### WHAT THIS EXERCISE ASKS
1/ List every topic that the performance post says will be covered in later blog posts.
2/ According to the performance post, how many cache misses does a simple HashMap lookup without any collisions cost?
3/ Reproduce the part of the performance post starting with "So, that’s four" and going on through "the end of it.".

### GIVEN TEXT

****

So, that’s four cache misses for a simple HashMap lookup without any collisions. Our library used a lot of HashMaps in the data path and, in general, had a lot of indirections through a deep object tree. So, our hypothesis was that the indirections themselves were responsible for the performance problems and not the math that was done at the end of it.
To verify this hypothesis, we designed yet another benchmark. We eliminated all the time series math from our transactions. Instead, we returned a thread local random from all nontrivial math functions. From previous benchmarks, we knew that the JVM was capable of creating hundreds of millions of thread local randoms. So we ran a version of our library that replaced all math with a thread local random computation and compared it against the unchanged library.
We noticed that there was no discernible difference between the two! We were now convinced that our data structures were to be blamed, and the actual math counted for close to nothing in the profile. We’ll look at how we improved the data structures in another post.
A traditional profiler did not help much with locating hotspots in a CPU-intensive service. We came up with hypotheses based on our knowledge of the code and tested them through experiments to gain more confidence. We’ll follow up with more blog posts to detail the actual changes we made and how that affected the performance of Quantizer. In the next one, we’ll specifically look at how we got to linear scaling.
Interested in working on these kinds of problems? We’re hiring engineers for every part of SignalFx!
Side note: Typically, “quantization” conjures images of sampling and lost data. But the quantizer service does not sample the datapoints. It just makes sure they are aligned to the right time segments and performs some data optimizations to speed up the process of shipping around and using the datapoints within the rest of SignalFx.

****

### DATASET EXCERPT
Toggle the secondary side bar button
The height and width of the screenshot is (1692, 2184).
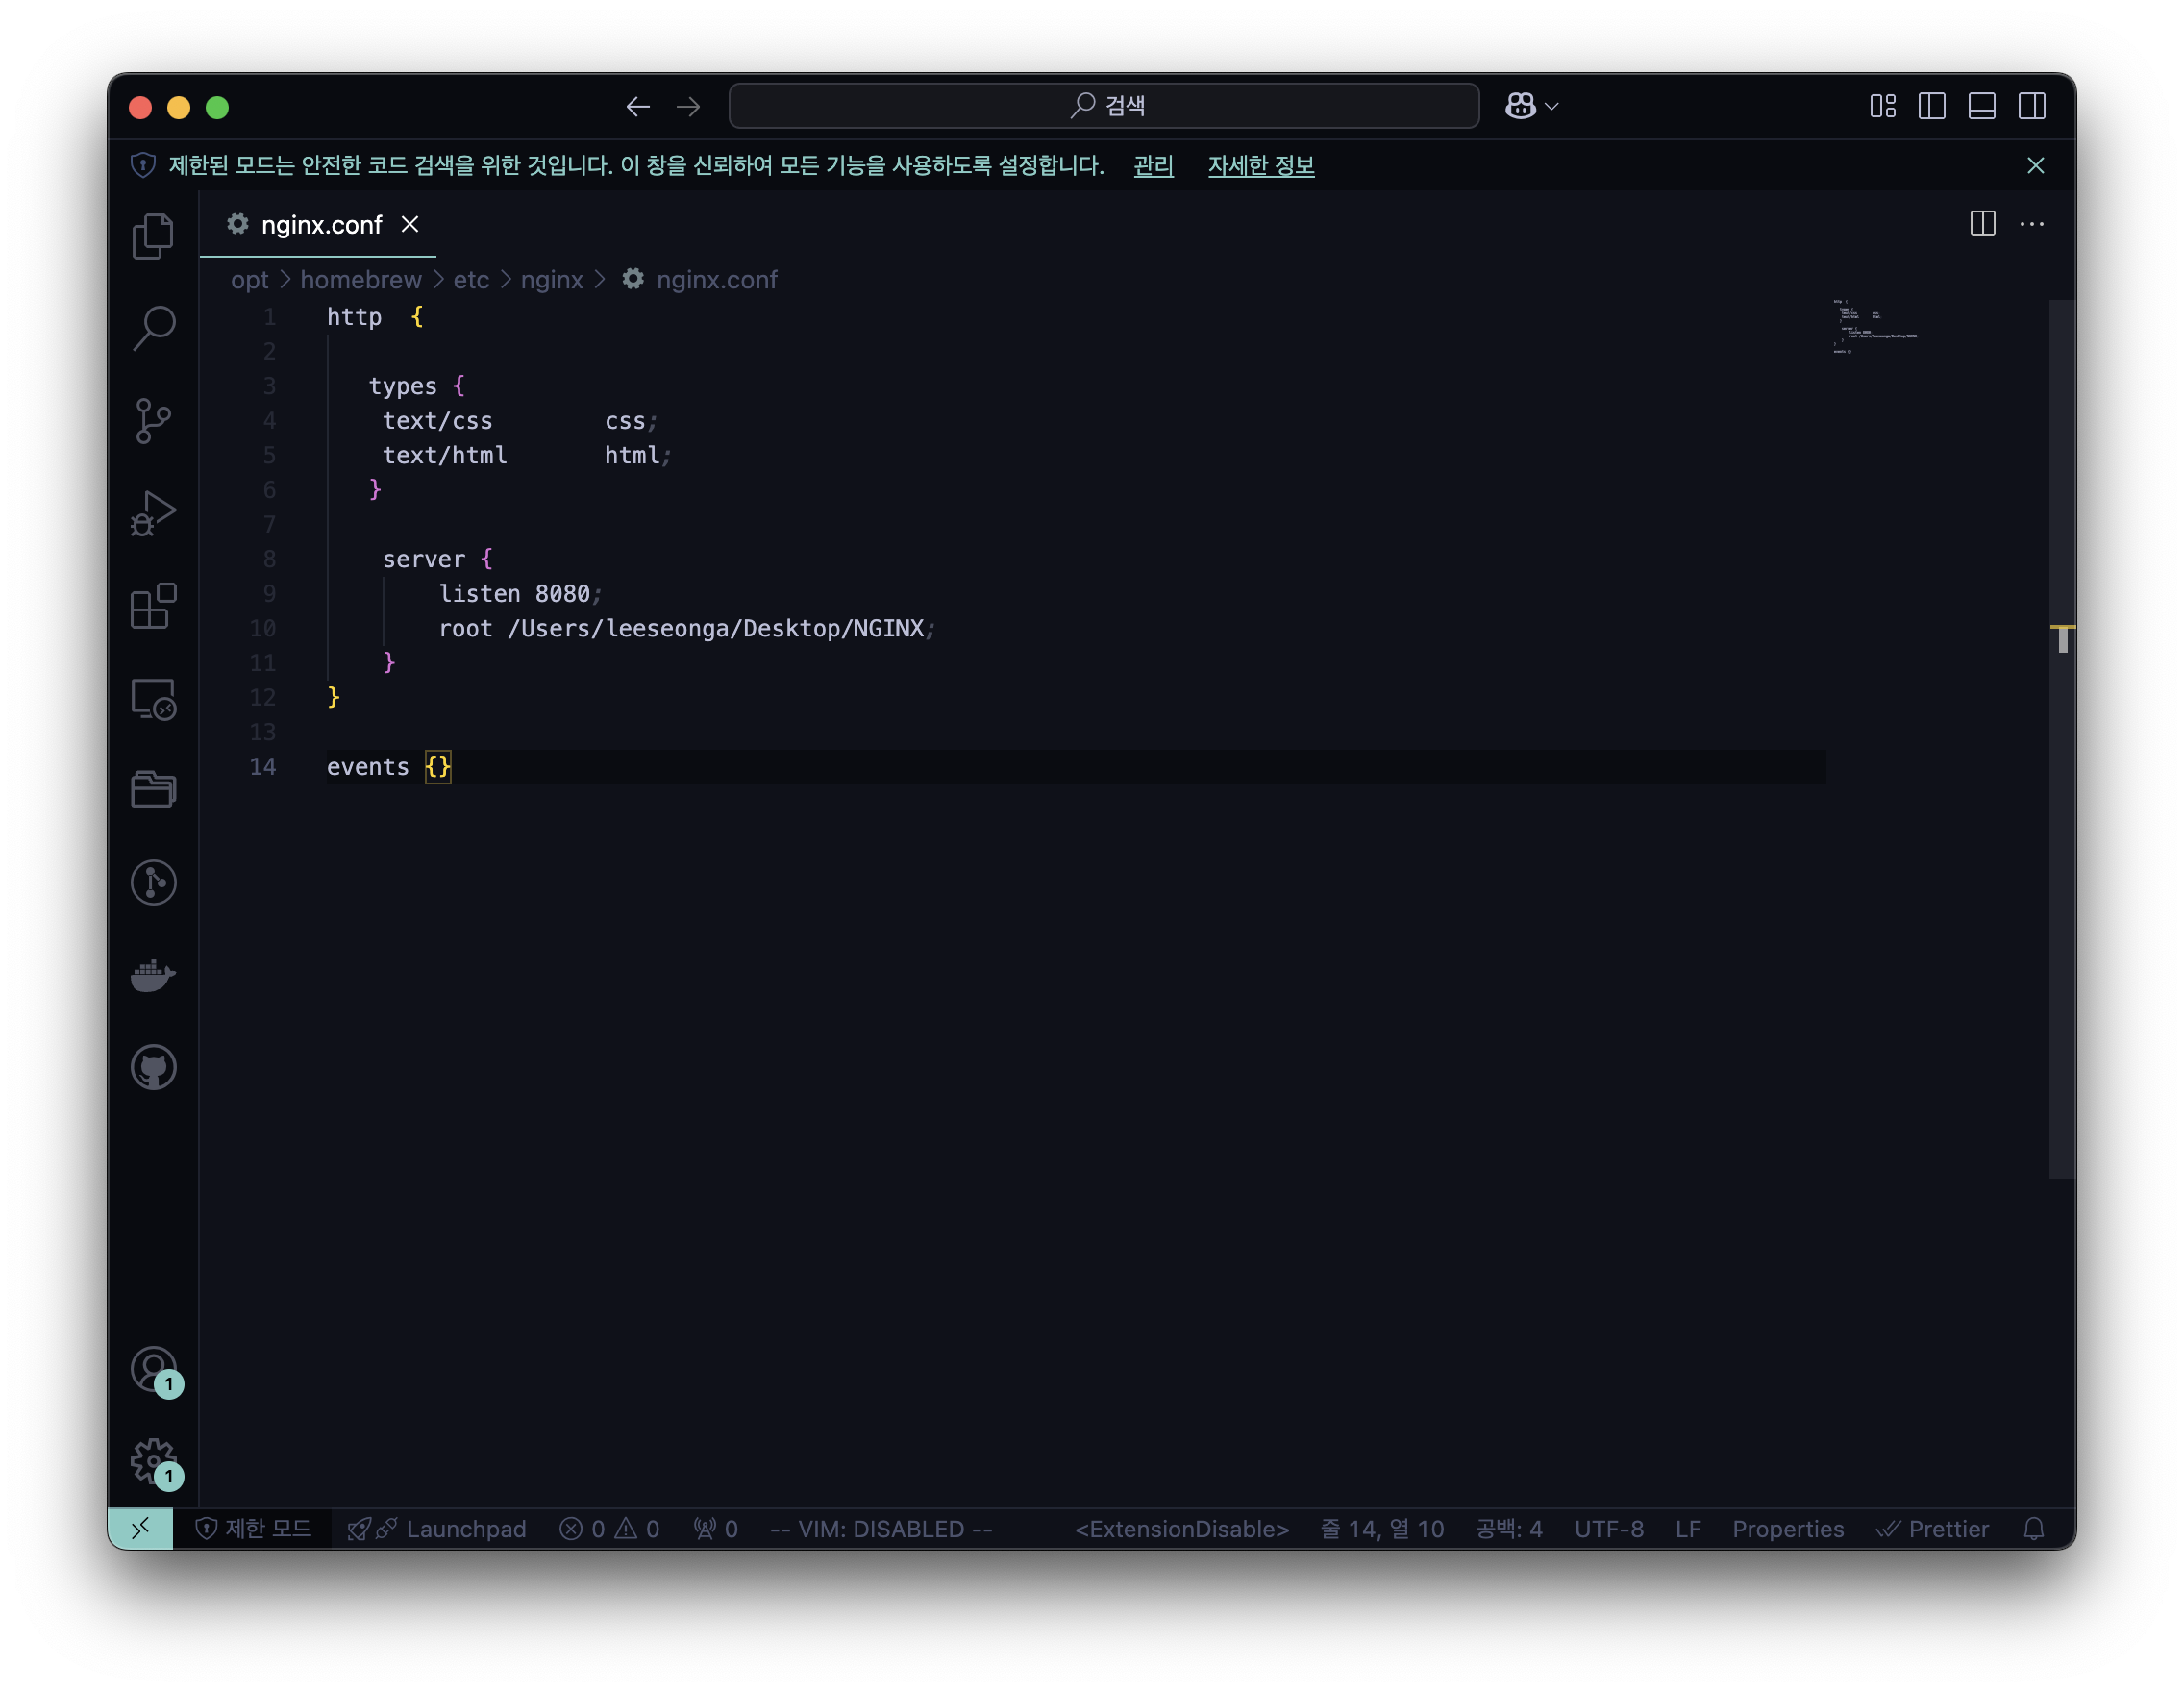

****

### EXERCISE SOLUTIONS
1/
- How the team improved the data structures
- The actual changes the team made and how they affected the performance of Quantizer
- How the team got to linear scaling

2/ Four cache misses.

3/
So, that’s four cache misses for a simple HashMap lookup without any collisions. Our library used a lot of HashMaps in the data path and, in general, had a lot of indirections through a deep object tree. So, our hypothesis was that the indirections themselves were responsible for the performance problems and not the math that was done at the end of it.